The pan-European STOXX 600 index was up 0.25%, although plane maker Airbus dropped as much as 1% as the United States stepped up pressure in the long-running dispute over aircraft subsidies.
The U.S. Trade Representative’s office released a list of additional products - including olives, Italian cheese and Scotch whiskey - that could be subject to tariffs, on top of products worth $21 billion that were announced in April.
“We’ve got the trade spat resurfacing between the U.S. and EU, which is reiterating Trump’s protectionist stance on trade, and that is obviously not the kind of news you want to hear,” said Florian Hense, European economist at Berenberg in London.
“The uncertainty about what could still come on trade causes confidence to fall and investors to hold back on their investment, which is a driver in markets today.”
Earlier, MSCI’s broadest index of Asia-Pacific shares outside Japan added 0.39%, helped by a 1.17% gain in Hong Kong shares as investors caught up to Monday’s global rally. Markets in Hong Kong had been closed on for a holiday.
But Chinese blue chips were flat and Korean shares lost 0.36%. Japan’s Nikkei finished up 0.11%.
Australian shares were flat, pulling back from earlier gains after the Reserve Bank of Australia cut its benchmark interest rate by 25 basis points to a record low 1.0%, as expected. However, the RBA left limited room for more cuts, raising the possibility of unconventional policy easing.
The Australian dollar pulled up from recent lows to gain 0.4% against the U.S. dollar at $0.6992.

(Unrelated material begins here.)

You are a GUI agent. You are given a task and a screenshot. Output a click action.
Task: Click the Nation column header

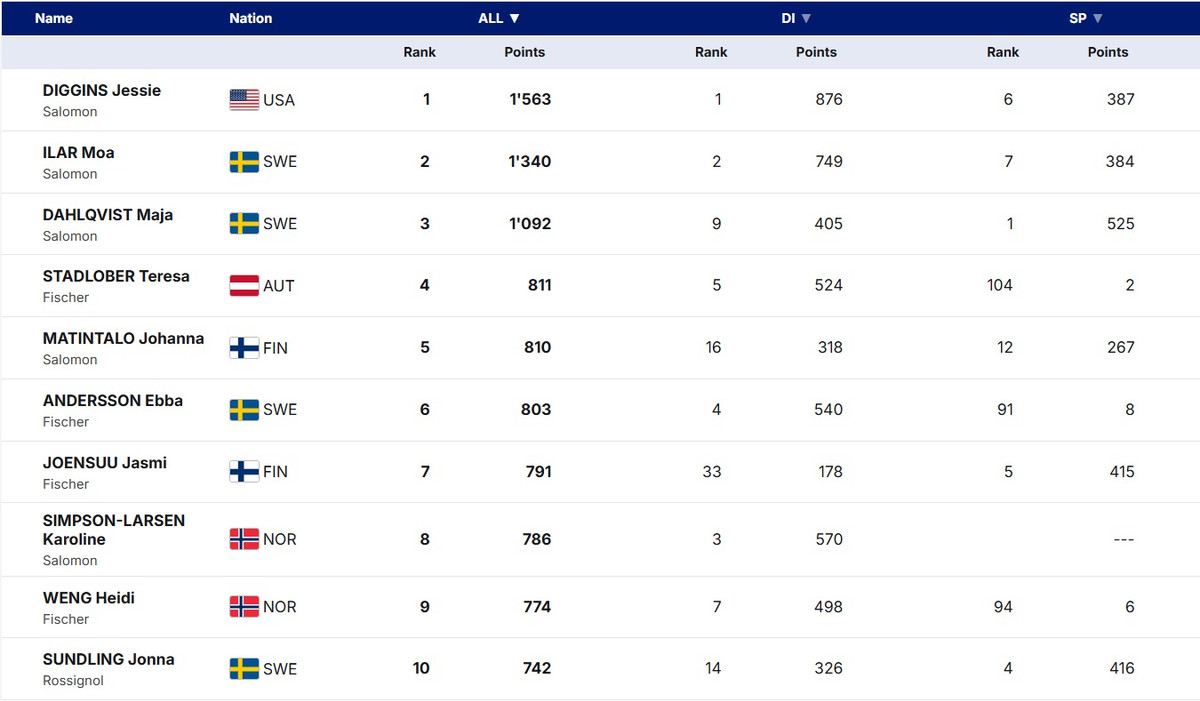pos(250,18)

The safe-haven yen strengthened against the dollar, which fell 0.2% to 108.25 yen per dollar.
The dollar index, which tracks the dollar against major rivals, was 0.1% lower at 96.749.
The euro got a brief boost after a media report that European Central Bank policymakers are in no rush to cut interest rates at a July policy meeting.
The single currency edged up as much as 0.25% to the day’s highs at $1.1322 before retracing some of its rise to stand 0.1% up on the day at $1.1300.
In debt markets, Italian government bonds rallied after Italy cut its 2019 budget deficit target to avoid European Union disciplinary action, potentially easing another major concern for markets.
Oil prices slipped as concerns that the global economy could be slowing outweighed an agreement by producer club OPEC on Monday to extend supply cuts until next March.
Brent crude fell 0.34% to $64.84 per barrel. U.S. crude fell 0.3% to $58.92 a barrel.
Spot gold added over half a percent to $1,392.36 per ounce.